La victime peut ensuite recevoir des soins urgents et bénéficier d’un traitement sur le long terme. Les personnes qui le souhaitent peuvent également déposer plainte. Sur les 160 victimes qui se sont présentées dans ce centre depuis son ouverture en novembre dernier, 114 ont porté plainte.

Les déclarations sont recueillies par des inspecteurs habillés en civil. Ils ont reçu une formation spécifique. "On a été encadré par une psychologue, qui nous a vraiment expliqué les étapes de la victimisation. Tout ce qui était techniques d'audition, donc ce qu'on peut dire et ce qu'on ne peut pas dire. Comment aborder les victimes", précise Valérie Greco, première inspectrice de la zone de police de Charleroi.

La prise en charge est gratuite mais doit être effectuée dans le mois. "Une fois qu'on passe le mois, on sera plus vers de la réorientation vers les services extérieurs", explique Marie-Claire Ceran, coordinatrice du centre de prise en charge de Charleroi.

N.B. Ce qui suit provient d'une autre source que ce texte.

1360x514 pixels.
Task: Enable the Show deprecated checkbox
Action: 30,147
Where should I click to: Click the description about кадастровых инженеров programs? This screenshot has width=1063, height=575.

Trois nouveaux centres seront créés en 2023 en Belgique.

De nombreuses victimes sont mineures

Les mineurs bénéficient d’un encadrement particulier. En 2021, il représentent 49% des victimes dans le centre de Charleroi, c'est un pourcentage plus élevé que la moyenne belge de 34% dans les centres de prise en charge.

Beaucoup passent sous silence le viol: Emma a subi le choc 21 ans plus tard

Après un épisode aussi traumatisant qu'un viol, de nombreuses personnes préfèrent occulter les faits. Un phénomène que Pascale connait bien. Diplômée en psycho-traumatologie et victimologie, elle a fondé l'association Brise le silence. Elle vient en aide aux victimes. "En fait, c'est un mode de protection. C'est comme si la victime était coupée en deux au niveau de la tête et du corps. Donc le corps reste là, mais la tête s'en va", indique Pascale Urbain.

Oublier pour se protéger, c’est arrivé à Emma. Notre témoin a subi le choc post-traumatique 21 ans après son viol. "J'ai entendu une personne raconter presque la même histoire que moi. Et j'ai eu un flashback, comme si je l'avais vécu hier, alors que je l'avais totalement occulté. Ça n'existait plus pour moi", confie-t-elle.

C’est à ce moment-là qu’elle pousse la porte d’un service d’aide. "J'ai pu progressivement faire un travail de recul, de hauteur, et aussi rendre à mon agresseur ce poids qui n'a jamais été le mien", précise Emma.

Mégane s’est elle aussi rendue dans une association où les victimes sont accompagnées par des personnes ayant également subi des violences sexuelles. "C'est vraiment là que j'ai eu ma bouffée d'oxygène. C'est un peu comme une sororité (ndlr: solidarité entre femmes). On sait ce qu'on a vécu et on est toutes là pour s'encourager", explique Mégane.

Pour ces victimes, chaque pas, chaque étape, est une victoire face au traumatisme qu’elles devront affronter toute leur vie.